## BRIEF A
In two sentences, summarize the passage about Sportsbox AI.
## BRIEF B
Copy the passage about Sportsbox AI word for word, between "A spinout of" and "the fledgling company.", inclusive.
## BRIEF C
Carry on the passage about Sportsbox AI, picking up after its final sentence.

Today, films about data nerds upsetting the coaching strategy for an entire sport earn multiple Oscar noms and smartphone ubiquity long ago normalized asking computers to optimize every aspect of our lives, athletic or otherwise. Perhaps we’ve outgrown the earlier melodrama. Or maybe we now care less about preserving humanity when striving for optimum efficiency. What’s unambiguously clear is that we’ve never had fewer qualms about ceding to the wisdom and tutelage of our digital helpers. Though AI might not yet be ready to replace the fleet of trainers needed for variable-laden activities like boxing, Sportsbox AI has at least harnessed its power to tighten up your golf swing.

A spinout of the Bellevue, WA.-based incubator, AI Thinktank, Sportsbox was co-founded by former Voicebox Senior VP of Engineering, Samuel Menaker, and former LPGA-pro, Jeehae Lee, who now serves as the company CEO. The company seems an obvious choice for showcasing the ground floor applications of AI-assisted coaching: as one of the few sports where players strike a stationary object from a relatively universal stance, the golf swing is a manageable burden for the “patent-pending 3D Motion Analysis and Kinematic AI technology” utilized by the fledgling company.

In practice, golfers record or upload clips of their swing from iOS or Android smartphones — a curious lack of tablet support, given the sport’s core player demographics — to Sportsbox’s app. It then converts the 2D sample to a scrubbable 3D model replay. Once transmogrified into a CG figure akin to an artist’s drawing mannequin, users can scrutinize every millisecond of their backswing from six different angles and with side-by-side video comparisons.

## DATASET EXCERPTS
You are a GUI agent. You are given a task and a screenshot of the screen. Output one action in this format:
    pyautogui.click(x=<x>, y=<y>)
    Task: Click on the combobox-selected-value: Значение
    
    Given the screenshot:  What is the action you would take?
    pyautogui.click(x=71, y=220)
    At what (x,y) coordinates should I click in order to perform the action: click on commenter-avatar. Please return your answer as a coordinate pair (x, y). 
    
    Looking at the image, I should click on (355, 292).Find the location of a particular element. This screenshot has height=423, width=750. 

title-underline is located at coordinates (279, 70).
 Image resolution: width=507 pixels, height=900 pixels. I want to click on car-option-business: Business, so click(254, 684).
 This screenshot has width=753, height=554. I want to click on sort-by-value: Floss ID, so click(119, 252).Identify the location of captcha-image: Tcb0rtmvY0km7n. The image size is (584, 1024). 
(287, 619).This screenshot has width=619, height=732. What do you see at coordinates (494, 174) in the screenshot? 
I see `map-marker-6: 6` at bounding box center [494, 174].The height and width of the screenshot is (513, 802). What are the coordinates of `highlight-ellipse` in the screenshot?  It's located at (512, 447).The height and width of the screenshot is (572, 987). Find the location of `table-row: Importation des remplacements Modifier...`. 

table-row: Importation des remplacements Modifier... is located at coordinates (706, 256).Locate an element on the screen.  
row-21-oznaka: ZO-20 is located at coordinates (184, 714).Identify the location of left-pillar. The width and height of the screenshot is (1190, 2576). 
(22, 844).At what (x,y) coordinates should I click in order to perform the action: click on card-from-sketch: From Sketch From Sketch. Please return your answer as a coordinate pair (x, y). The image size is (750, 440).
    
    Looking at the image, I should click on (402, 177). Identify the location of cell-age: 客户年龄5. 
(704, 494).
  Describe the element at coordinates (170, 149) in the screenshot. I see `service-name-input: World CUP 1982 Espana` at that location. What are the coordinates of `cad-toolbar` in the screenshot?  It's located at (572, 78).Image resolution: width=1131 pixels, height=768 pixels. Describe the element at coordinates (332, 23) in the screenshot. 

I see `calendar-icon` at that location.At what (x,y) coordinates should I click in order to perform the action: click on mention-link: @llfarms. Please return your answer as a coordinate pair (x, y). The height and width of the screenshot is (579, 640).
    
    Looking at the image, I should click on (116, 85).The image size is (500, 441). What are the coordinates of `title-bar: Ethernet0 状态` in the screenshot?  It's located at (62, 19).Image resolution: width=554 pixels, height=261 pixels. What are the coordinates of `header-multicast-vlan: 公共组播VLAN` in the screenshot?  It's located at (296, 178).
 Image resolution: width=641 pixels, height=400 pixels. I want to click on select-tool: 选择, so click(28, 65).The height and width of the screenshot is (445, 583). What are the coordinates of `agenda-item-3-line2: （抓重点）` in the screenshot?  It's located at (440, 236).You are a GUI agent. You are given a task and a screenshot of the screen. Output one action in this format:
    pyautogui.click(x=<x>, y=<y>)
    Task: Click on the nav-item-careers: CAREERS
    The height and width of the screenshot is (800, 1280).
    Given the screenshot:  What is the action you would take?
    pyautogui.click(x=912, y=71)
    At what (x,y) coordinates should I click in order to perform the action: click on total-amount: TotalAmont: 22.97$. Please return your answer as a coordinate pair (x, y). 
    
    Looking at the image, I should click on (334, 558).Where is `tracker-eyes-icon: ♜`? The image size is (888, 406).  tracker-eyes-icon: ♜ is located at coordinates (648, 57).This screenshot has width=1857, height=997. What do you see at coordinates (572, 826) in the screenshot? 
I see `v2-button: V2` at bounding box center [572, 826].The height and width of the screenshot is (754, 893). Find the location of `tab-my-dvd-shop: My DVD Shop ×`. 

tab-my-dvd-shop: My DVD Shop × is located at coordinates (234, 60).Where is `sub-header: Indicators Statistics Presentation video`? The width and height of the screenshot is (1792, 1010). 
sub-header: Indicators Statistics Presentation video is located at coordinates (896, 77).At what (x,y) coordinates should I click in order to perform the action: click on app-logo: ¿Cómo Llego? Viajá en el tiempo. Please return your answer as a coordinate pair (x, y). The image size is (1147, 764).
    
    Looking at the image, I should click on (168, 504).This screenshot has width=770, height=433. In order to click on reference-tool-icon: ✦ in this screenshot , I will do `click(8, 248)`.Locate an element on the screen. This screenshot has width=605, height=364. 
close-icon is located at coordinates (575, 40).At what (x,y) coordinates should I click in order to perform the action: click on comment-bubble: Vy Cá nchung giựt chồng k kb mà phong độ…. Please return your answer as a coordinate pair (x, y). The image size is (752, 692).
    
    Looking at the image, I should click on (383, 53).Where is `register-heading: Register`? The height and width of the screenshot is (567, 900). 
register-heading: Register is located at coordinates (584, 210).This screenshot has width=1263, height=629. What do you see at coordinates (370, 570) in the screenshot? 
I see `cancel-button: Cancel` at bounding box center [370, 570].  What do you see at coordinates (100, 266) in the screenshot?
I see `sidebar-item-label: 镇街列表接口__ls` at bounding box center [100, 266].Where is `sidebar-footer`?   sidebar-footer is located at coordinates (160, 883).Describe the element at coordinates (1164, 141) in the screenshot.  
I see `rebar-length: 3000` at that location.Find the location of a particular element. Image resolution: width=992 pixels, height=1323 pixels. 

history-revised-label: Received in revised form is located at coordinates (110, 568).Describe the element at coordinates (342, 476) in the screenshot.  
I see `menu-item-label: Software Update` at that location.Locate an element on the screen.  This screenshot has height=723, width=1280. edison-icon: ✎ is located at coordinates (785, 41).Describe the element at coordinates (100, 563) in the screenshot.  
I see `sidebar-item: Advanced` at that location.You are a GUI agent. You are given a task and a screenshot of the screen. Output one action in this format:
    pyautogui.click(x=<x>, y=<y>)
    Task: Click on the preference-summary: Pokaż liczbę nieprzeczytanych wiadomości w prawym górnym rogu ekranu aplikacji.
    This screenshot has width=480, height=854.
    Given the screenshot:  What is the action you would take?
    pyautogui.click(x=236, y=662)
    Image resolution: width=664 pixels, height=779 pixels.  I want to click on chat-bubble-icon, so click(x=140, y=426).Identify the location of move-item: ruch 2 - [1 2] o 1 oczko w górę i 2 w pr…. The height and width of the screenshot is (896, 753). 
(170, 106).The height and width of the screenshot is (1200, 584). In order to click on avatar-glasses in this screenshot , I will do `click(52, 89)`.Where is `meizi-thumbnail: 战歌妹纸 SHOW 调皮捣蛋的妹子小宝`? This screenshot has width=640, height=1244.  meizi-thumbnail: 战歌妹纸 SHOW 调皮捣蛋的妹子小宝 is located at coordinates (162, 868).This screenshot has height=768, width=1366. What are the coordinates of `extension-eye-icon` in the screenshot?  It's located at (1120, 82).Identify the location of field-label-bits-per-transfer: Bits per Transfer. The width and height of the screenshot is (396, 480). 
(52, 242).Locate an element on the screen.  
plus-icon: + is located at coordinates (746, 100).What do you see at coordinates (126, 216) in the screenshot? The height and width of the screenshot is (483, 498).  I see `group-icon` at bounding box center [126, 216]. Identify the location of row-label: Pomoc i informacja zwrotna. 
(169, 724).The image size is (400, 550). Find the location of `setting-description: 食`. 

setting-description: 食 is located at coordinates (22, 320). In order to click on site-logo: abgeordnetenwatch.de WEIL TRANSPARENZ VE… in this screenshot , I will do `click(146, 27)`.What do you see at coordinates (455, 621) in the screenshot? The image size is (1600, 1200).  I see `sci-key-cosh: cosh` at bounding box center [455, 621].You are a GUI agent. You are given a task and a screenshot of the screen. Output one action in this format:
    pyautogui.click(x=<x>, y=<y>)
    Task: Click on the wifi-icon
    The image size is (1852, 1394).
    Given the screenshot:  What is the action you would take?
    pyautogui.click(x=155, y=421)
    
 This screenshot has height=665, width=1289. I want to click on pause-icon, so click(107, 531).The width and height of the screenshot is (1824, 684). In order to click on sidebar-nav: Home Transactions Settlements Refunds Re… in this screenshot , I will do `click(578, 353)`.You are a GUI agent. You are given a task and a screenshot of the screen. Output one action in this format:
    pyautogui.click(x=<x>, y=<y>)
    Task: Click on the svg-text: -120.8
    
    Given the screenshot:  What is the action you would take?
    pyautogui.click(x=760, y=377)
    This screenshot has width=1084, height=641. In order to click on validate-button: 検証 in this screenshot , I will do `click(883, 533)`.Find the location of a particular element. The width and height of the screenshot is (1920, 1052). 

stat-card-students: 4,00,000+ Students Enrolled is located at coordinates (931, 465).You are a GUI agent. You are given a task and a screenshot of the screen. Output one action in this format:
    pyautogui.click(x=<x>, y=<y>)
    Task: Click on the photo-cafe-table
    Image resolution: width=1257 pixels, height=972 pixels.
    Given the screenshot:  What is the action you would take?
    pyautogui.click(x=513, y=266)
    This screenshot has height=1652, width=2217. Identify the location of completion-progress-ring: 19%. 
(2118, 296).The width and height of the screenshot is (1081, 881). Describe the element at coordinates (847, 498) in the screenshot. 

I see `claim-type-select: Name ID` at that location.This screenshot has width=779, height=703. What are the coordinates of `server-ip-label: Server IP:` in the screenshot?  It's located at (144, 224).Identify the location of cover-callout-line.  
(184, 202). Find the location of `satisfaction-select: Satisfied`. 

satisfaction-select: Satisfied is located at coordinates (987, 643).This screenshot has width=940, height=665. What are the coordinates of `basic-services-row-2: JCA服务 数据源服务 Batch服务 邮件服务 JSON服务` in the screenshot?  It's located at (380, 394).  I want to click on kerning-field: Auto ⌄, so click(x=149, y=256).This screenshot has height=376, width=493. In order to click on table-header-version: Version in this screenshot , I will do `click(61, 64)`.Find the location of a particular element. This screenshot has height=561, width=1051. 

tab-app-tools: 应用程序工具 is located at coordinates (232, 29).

## RESPONSE BOX A
Sportsbox AI is a spinout of the AI Thinktank incubator, co-founded by Samuel Menaker and former LPGA pro Jeehae Lee, and it uses AI to help golfers tighten up their swing. Golfers record or upload smartphone clips of their swing to the app, which turns them into a 3D model replay that they can study from six angles and alongside side-by-side video comparisons.

## RESPONSE BOX B
A spinout of the Bellevue, WA.-based incubator, AI Thinktank, Sportsbox was co-founded by former Voicebox Senior VP of Engineering, Samuel Menaker, and former LPGA-pro, Jeehae Lee, who now serves as the company CEO. The company seems an obvious choice for showcasing the ground floor applications of AI-assisted coaching: as one of the few sports where players strike a stationary object from a relatively universal stance, the golf swing is a manageable burden for the “patent-pending 3D Motion Analysis and Kinematic AI technology” utilized by the fledgling company.

## RESPONSE BOX C
These digital recreations come replete with accurately-scaled biomechanical measurements of joint angles, rotation degrees, limb velocities and so on, giving the user plenty of potential problem areas to micro-adjust. While the glut of raw data provided ostensibly reveals stroke-shaving insights, the AI on offer seems to only extend to the 3D modeling features. Carbon-based intelligence is still required for analysis and corresponding instruction, at least for the time being.

Fortunately, golfers unable to adequately critique their own form aren’t without options. The app conveniently provides a directory of “3DGolf” tele-coaches for hire. Pricing plans range from free to $15.99 a month for students, but it’s in the instructor’s subscription plans that Sportsbox AI’s current business model finally comes into focus. Aspiring Bagger Vances who’d like to fold 3DGolf captures into their lessons can pay anywhere from $54 a month to $3,500 annually for the privilege.

GeekWire reports that the company hopes to eventually expand their reach to the tennis, baseball, yoga and physical therapy markets. And it would be unfair to paint Sportsbox AI as “‘Uber for coaches’ in an AI trench coat” before they’ve even hit the back nine. If the CEO’s insinuations play out, a label so narrow would be an insult to Sportsbox AI’s ambitions: rendering the prohibitively expensive and cumbersome contemporary 3D-capture technologies of all markets obsolete.

“The core of what we want to stand for is 3D everywhere,” Lee told GeekWire. “It’s accessible and not some motion-capture studio that requires eight cameras and $100,000 to set up, but it’s available on your phone.”

Sadly, with Sportbox’s attention focused elsewhere, real-time feedback from a full-fledged AI coach isn’t likely anytime soon.

Ironically enough, Rocky IV inexplicably featured a sentient, coach-adjacent robot named SICO who spoke and reported to characters with a level of artificial intelligence we’re only now beginning to achieve from the likes of Google’s LaMDA. In the comments of a 2020 Instagram post announcing a forthcoming director’s cut of the film, Sylvester Stallone said they’d be axing the notorious bot. Fans presume this erasure stems from hindsight embarrassment over SICO’s atonal comedic relief butler-bartender role to Rocky’s trainer.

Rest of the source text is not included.